To help public utility vehicle (PUV) drivers cope with rising fuel prices, Chua said the government has provided cash grants amounting to P1 billion for some 178,000 eligible drivers for the remainder of the year.

The Inter-Agency Task Force has also approved the increase of passenger capacity for PUVs in Metro Manila and adjacent provinces to 70 percent from 50 percent starting November 4.

Neda said this is amid the declining number of Covid-19 cases. The government is confident that this increase in transport capacity will enable drivers to earn more income while making it easier for people to travel.

Inflation in the regions

PSA said inflation in the NCR slowed to 3.2 percent in October 2021, from 3.5 percent in September 2021. In October 2020, inflation in the region was noted at 2.5 percent.

The slower pace in inflation in NCR was mainly due to the lower annual rate of increase in food and non-alcoholic beverages index at 3.4 percent during the month, from 5.2 percent in the previous month.

Annual increments also eased in the indices of clothing and footwear at 0.6 percent; and restaurant and miscellaneous goods and services, at 2.8 percent.

On the other hand, annual upticks were higher in the indices of housing, water, electricity, gas and other fuels at 3.1 percent; health, 3.3 percent; and transport at 6.3 percent.

“The indices of the rest of the commodity groups either retained their previous month’s rates or had zero percent annual growth during the month,” PSA said.
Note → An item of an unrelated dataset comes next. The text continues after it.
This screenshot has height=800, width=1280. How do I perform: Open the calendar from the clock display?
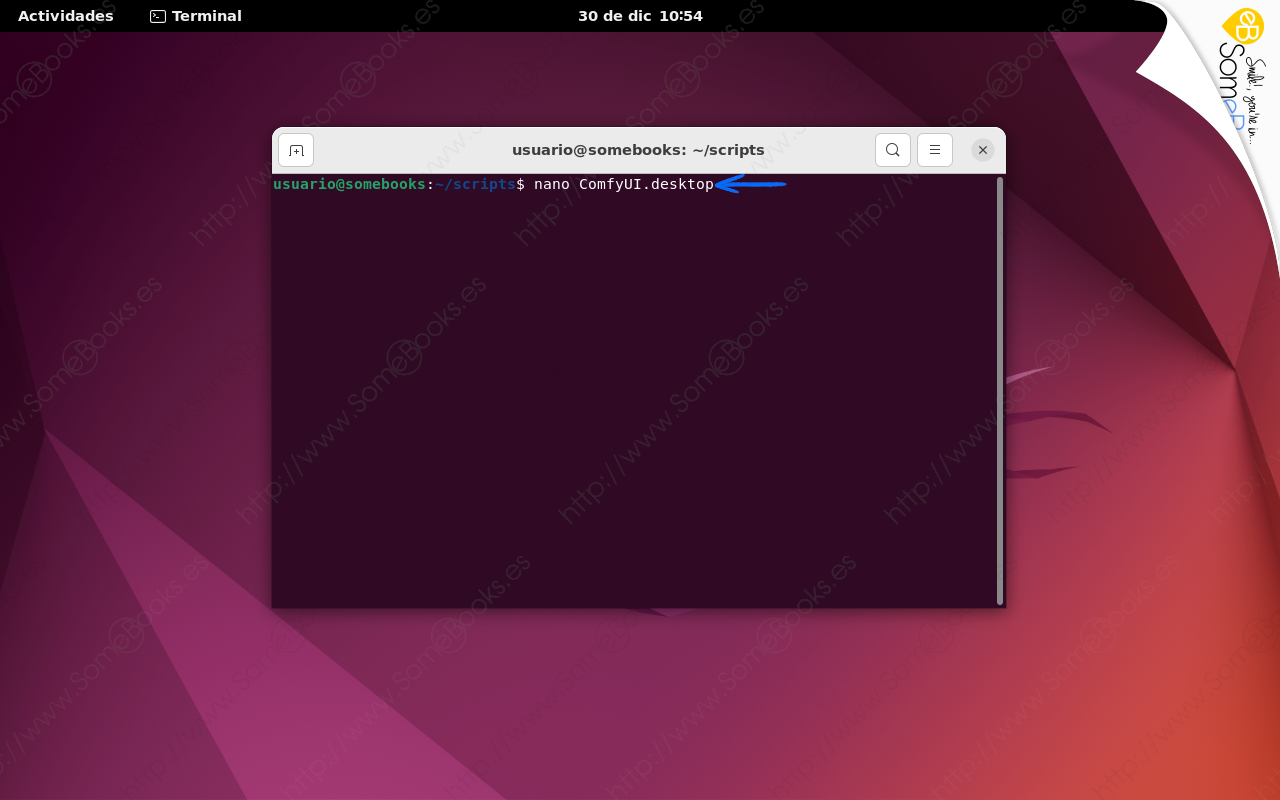(x=640, y=16)
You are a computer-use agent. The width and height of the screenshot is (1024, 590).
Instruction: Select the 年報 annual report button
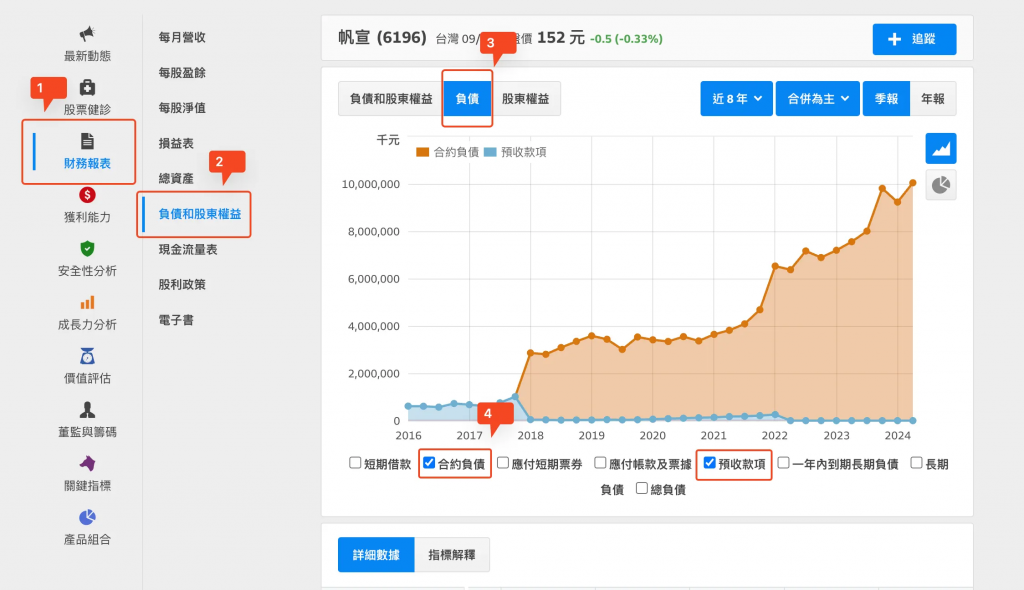[932, 99]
In Areas Outside of NCR (AONCR), PSA said, inflation slowed to 5 percent in October 2021, from 5.2 percent in September 2021. Inflation in AONCR in October 2020 was posted at 2.5 percent.

“Eight regions in AONCR exhibited lower inflation during the month. Among the regions in AONCR, the lowest inflation was still recorded in Bangsamoro Autonomous Region in Muslim Mindanao at 2.4 percent, while the highest remained in Region V [Bicol Region] at 6.6 percent,” PSA said.

Inflation in AONCR was primarily pushed down by the lower inflation in food and non-alcoholic beverages index at 5.7 percent in October 2021.

Data showed slower inflation was recorded in alcoholic beverages and tobacco; health; education, 0.8 percent; and restaurant and miscellaneous goods and services.

Higher annual upticks were noted in the indices of housing, water, electricity, gas and other fuels; furnishing, household equipment and routine maintenance of the house; transport; and recreation and culture.

PSA said commodity groups such as clothing and footwear, and communication recorded the same inflation rate in September 2021.